TGF-β1-induced chondrogenesis of bone marrow mesenchymal stem cells is promoted by low-intensity pulsed ultrasound through the integrin-mTOR signaling pathway

Background: Low-intensity pulsed ultrasound (LIPUS) is a mechanical stimulus that plays a key role in regulating the differentiation of bone marrow mesenchymal stem cells (BMSCs). However, the way in which it affects the chondrogenic differentiation of BMSCs remains unknown. In this study, we aimed to investigate whether LIPUS is able to influence TGF-beta 1-induced chondrogenesis of BMSCs through the integrin-mechanistic target of the Rapamycin (mTOR) signaling pathway. Methods: BMSCs were isolated from rat bone marrow and cultured in either standard or TGF-beta 1-treated culture medium.
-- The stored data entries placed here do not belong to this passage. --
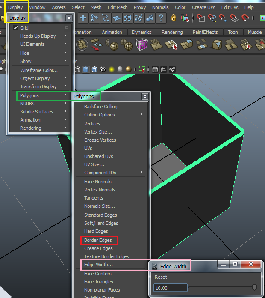This screenshot has height=298, width=265.
Task: Select the plus-shaped select-by-handle icon
Action: pyautogui.click(x=83, y=18)
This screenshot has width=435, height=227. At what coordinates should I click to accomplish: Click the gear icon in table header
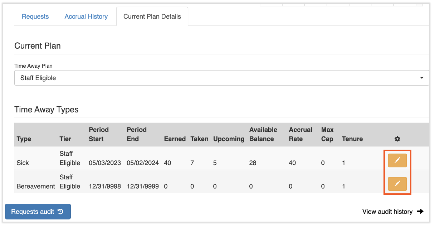(397, 139)
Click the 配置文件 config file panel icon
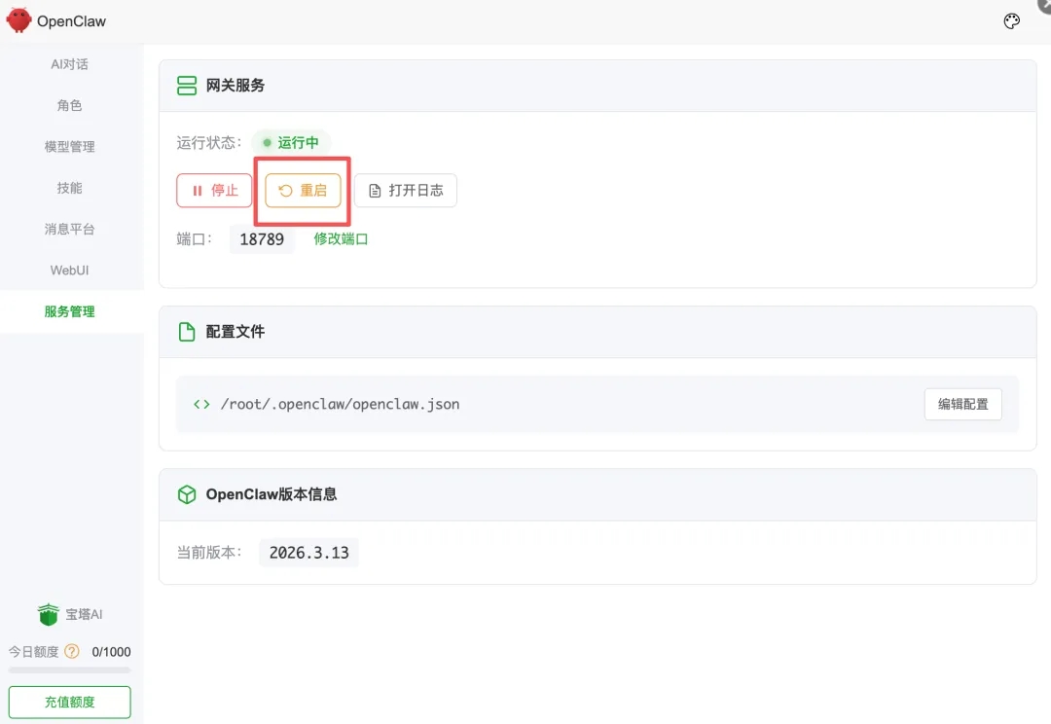The image size is (1051, 724). [186, 331]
BMSCs were then subjected to LIPUS at a frequency of 3 MHz and a duty cycle of 20%, and integrin and mTOR inhibitors added in order to analyze their influence on cell differentiation. BMSCs were phenotypically analyzed by flow cytometry and the degree of chondrogenesis evaluated through toluidine blue staining, immunofluorescence, and immunocytochemistry. Furthermore, expression of COL2, aggrecan, SOX9, and COL1 was assessed by qRT-PCR and western blot analysis. Results: We found that LIPUS promoted TGF-beta 1-induced chondrogenesis of BMSCs, represented by increased expression of COL2, aggrecan and SOX9 genes, and decreased expression of COL1. Notably, these effects were prevented following addition of integrin and mTOR inhibitors. Conclusions: Taken together, these results indicate that mechanical stimulation combined with LIPUS promotes TGF-beta 1-induced chondrogenesis of BMSCs through the integrin-mTOR signaling pathway.